A common guideline is to save:
- About 10× your income by your late 60s
- Closer to 12–20× your income if retiring earlier
Another approach is the “4% rule,” which suggests saving about 25 times your annual expenses.
Because retiring at 57 could mean funding 30 or more years of retirement, it’s important to:
- Estimate your annual spending
- Factor in healthcare costs
- Account for inflation and market risk
Pros and cons of retiring at 57
Strategies for Retiring at 57
Maximize savings early
Saving aggressively in your 40s and 50s can make early retirement more achievable. This includes contributing to retirement accounts and building taxable investments.
Use tax strategies
Approaches like Roth conversions or strategic withdrawals can help reduce taxes over time and provide flexibility in early retirement.
Build a diversified income plan
Many retirees combine multiple sources of income savings, part-time work, annuities, and investment withdrawals to cover expenses efficiently.
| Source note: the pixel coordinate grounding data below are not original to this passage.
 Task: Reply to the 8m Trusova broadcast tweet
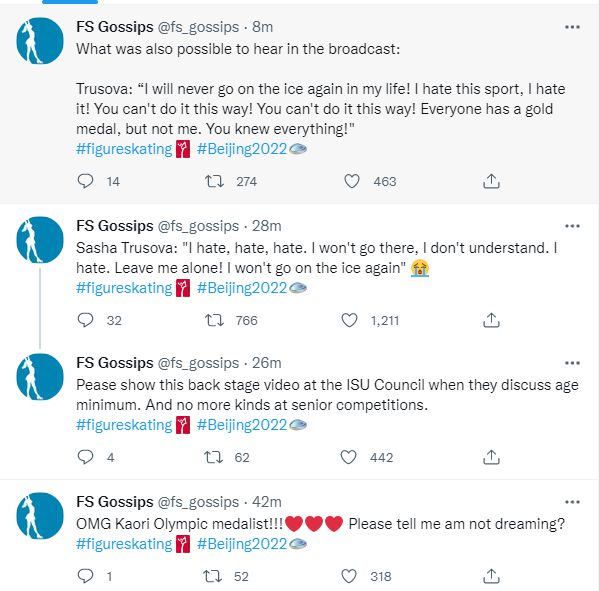coord(85,181)
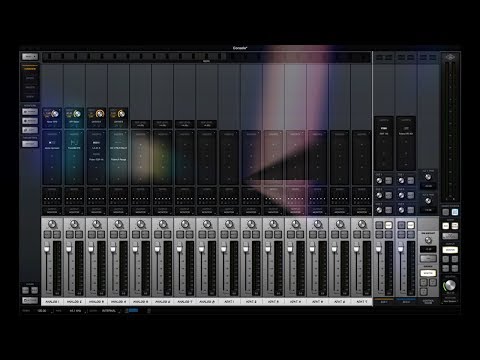This screenshot has height=360, width=480.
Task: Toggle the solo button on Analog 1
Action: click(48, 235)
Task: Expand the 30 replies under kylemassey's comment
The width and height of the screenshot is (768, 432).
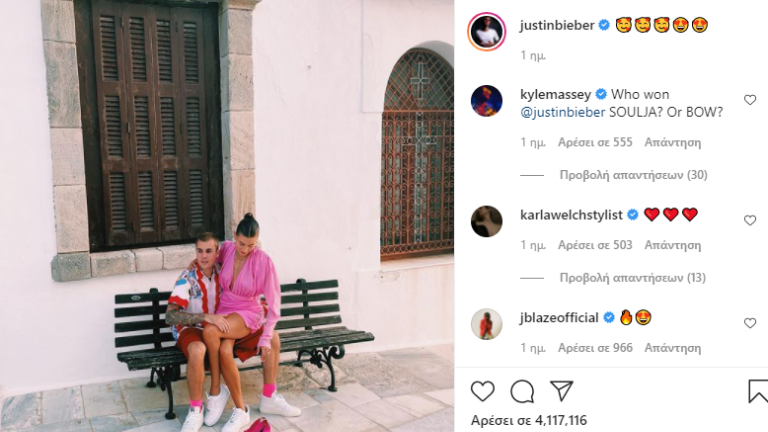Action: pos(633,175)
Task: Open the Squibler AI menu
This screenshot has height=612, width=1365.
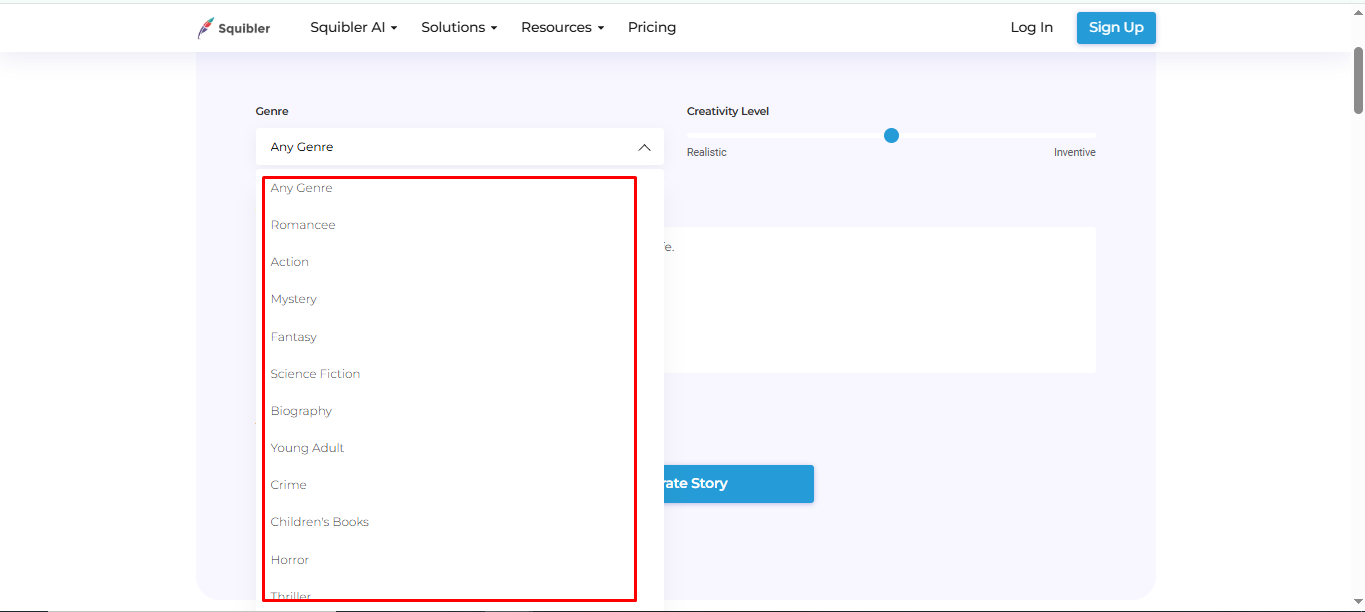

Delay Social Security if possible
If your savings allow, delaying Social Security can increase your monthly benefit and provide more long-term security.
Keep flexibility
Some retirees transition gradually by working part-time or consulting. This can reduce financial pressure and extend the life of your savings.
Consider professional guidance
Early retirement involves coordinating taxes, investments, and healthcare. A financial advisor can help build a plan and test it against different scenarios.
You can retire at 57, but you’ll need a plan to cover both income and healthcare for several years before Social Security and Medicare begin.
Early retirement can offer more freedom and time, but it also comes with trade-offs.